Set exercise A: In the forum thread, under what condition would the core merge two instructions into one 64-bit instruction?

-- START Text excerpt --

Overview Features Instructions Performance Forum Downloads Products Reseller Contact

Welcome to the Apollo Forum

This forum is for people interested in the APOLLO CPU.
Please read the forum usage manual.
VISIT APOLLO IRC CHANNEL



All TopicsNewsPerformanceGamesDemosApolloVampireReleases
Performance and Benchmark Results!

World Record ATARI FreeMiNT Kronos 68080-FPUpage  1 2 3 4 5 6 

Gunnar von Boehn
(Apollo Team Member)
Posts 3089
14 Dec 2017 22:32


Olivier Landemarre wrote:

lf reversing memory with 32

move.l (a1)+,-(a0)
move.l (a1)+,-(a0)
move.l (a1)+,-(a0)


 
Ok, thanks for explaining.
This code explains the result.
 
A code pattern like this:

move.l (a1)+,(a0)+
move.l (a1)+,(a0)+
move.l (a1)+,(a0)+
move.l (a1)+,(a0)+

Could be "merged" by the core.
The core would then combine 2 instructions internally to one 64bit instruciton. (as long as the memory region is not flagged as IO space).
The merged 64bit code could reach higher performance.
 


Vincent Rivière

Posts 81
15 Dec 2017 07:13



move.l (a1)+,-(a0)
move.l (a1)+,-(a0)

On the other hand, the core could be smart and also optimize code like that ;-)


Markus (mfro)

Posts 83
15 Dec 2017 17:41


Vincent Rivière wrote:


  move.l (a1)+,-(a0)
  move.l (a1)+,-(a0)
 

  On the other hand, the core could be smart and also optimize code like that ;-)

... but would then have to swap longwords in a quad word ;)


Gunnar von Boehn
(Apollo Team Member)
Posts 3089
15 Dec 2017 18:50


Vincent Rivière wrote:


  move.l (a1)+,-(a0)
  move.l (a1)+,-(a0)
 

  On the other hand, the core could be smart and also optimize code like that ;-)

This code is not a normal memcopy.
Its a copy which inverses the content of the memory.
I would assume that this code is not common in real live.

-- END Text excerpt --
-- START Information shown --

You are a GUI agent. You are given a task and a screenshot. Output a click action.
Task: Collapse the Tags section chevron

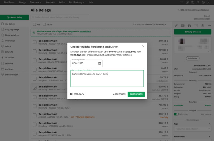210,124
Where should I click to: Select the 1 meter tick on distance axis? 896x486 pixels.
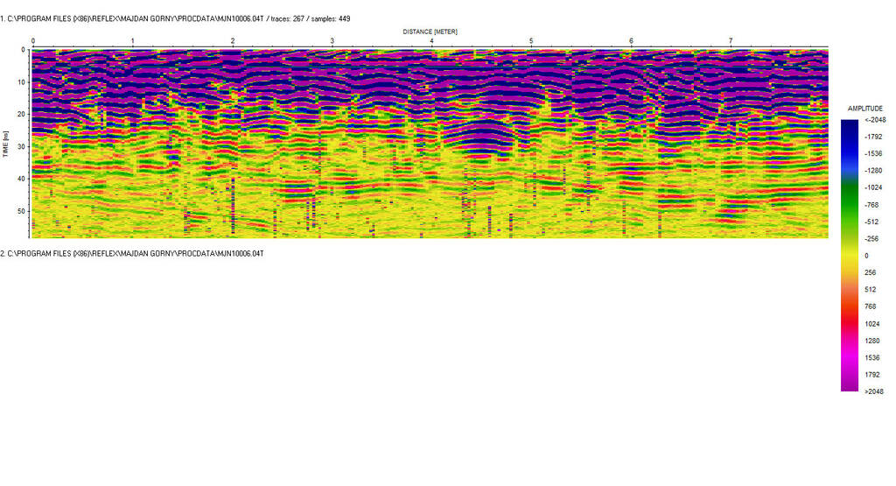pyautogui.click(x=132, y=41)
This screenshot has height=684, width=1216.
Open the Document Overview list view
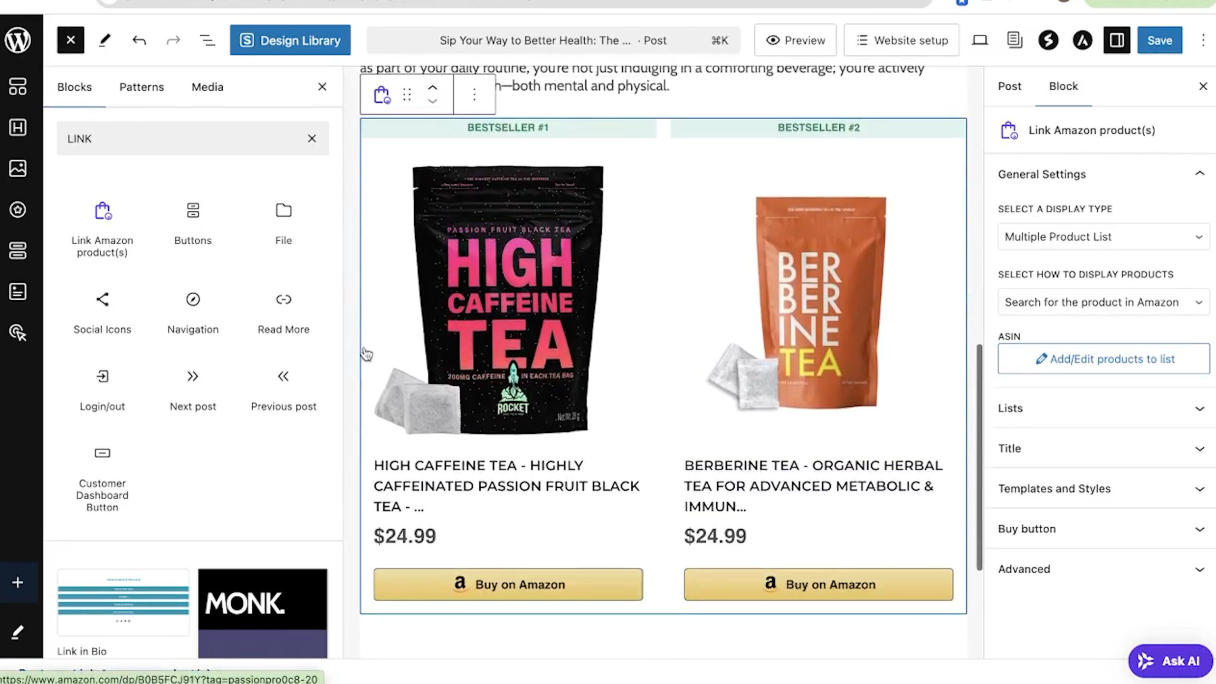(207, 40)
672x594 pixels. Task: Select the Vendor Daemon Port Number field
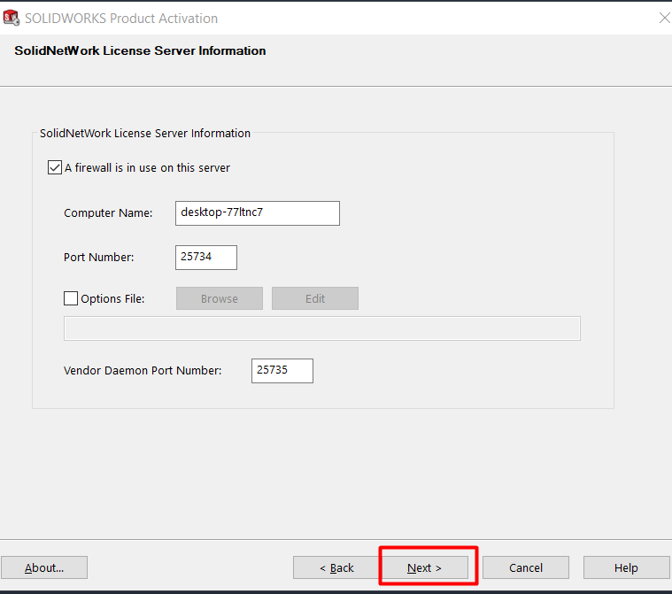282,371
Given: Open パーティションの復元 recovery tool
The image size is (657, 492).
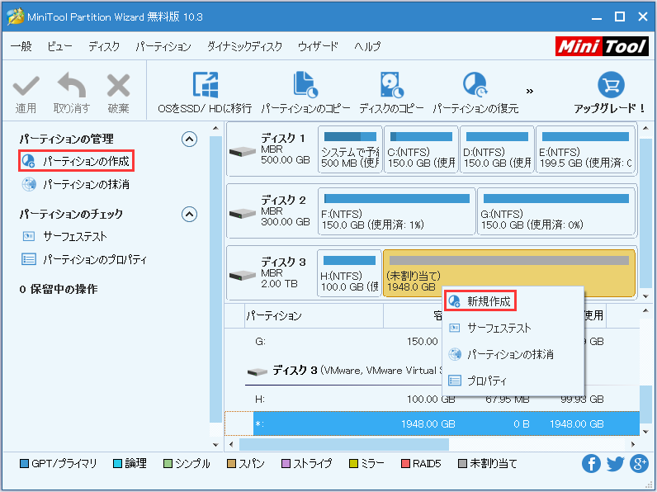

-- END Information shown --

Set exercise B: Copy every line of the five entries above verbatim, leaving out the pictures.

Final answer A: As long as the memory region is not flagged as IO space.

Final answer B:
You are a GUI agent. You are given a task and a screenshot. Output a click action.
Task: Collapse the Tags section chevron

210,124
Where should I click to: Select the 1 meter tick on distance axis? 896x486 pixels.
pyautogui.click(x=132, y=41)
This screenshot has height=684, width=1216.
Open the Document Overview list view
(207, 40)
672x594 pixels. Task: Select the Vendor Daemon Port Number field
282,371
Given: Open パーティションの復元 recovery tool
The image size is (657, 492).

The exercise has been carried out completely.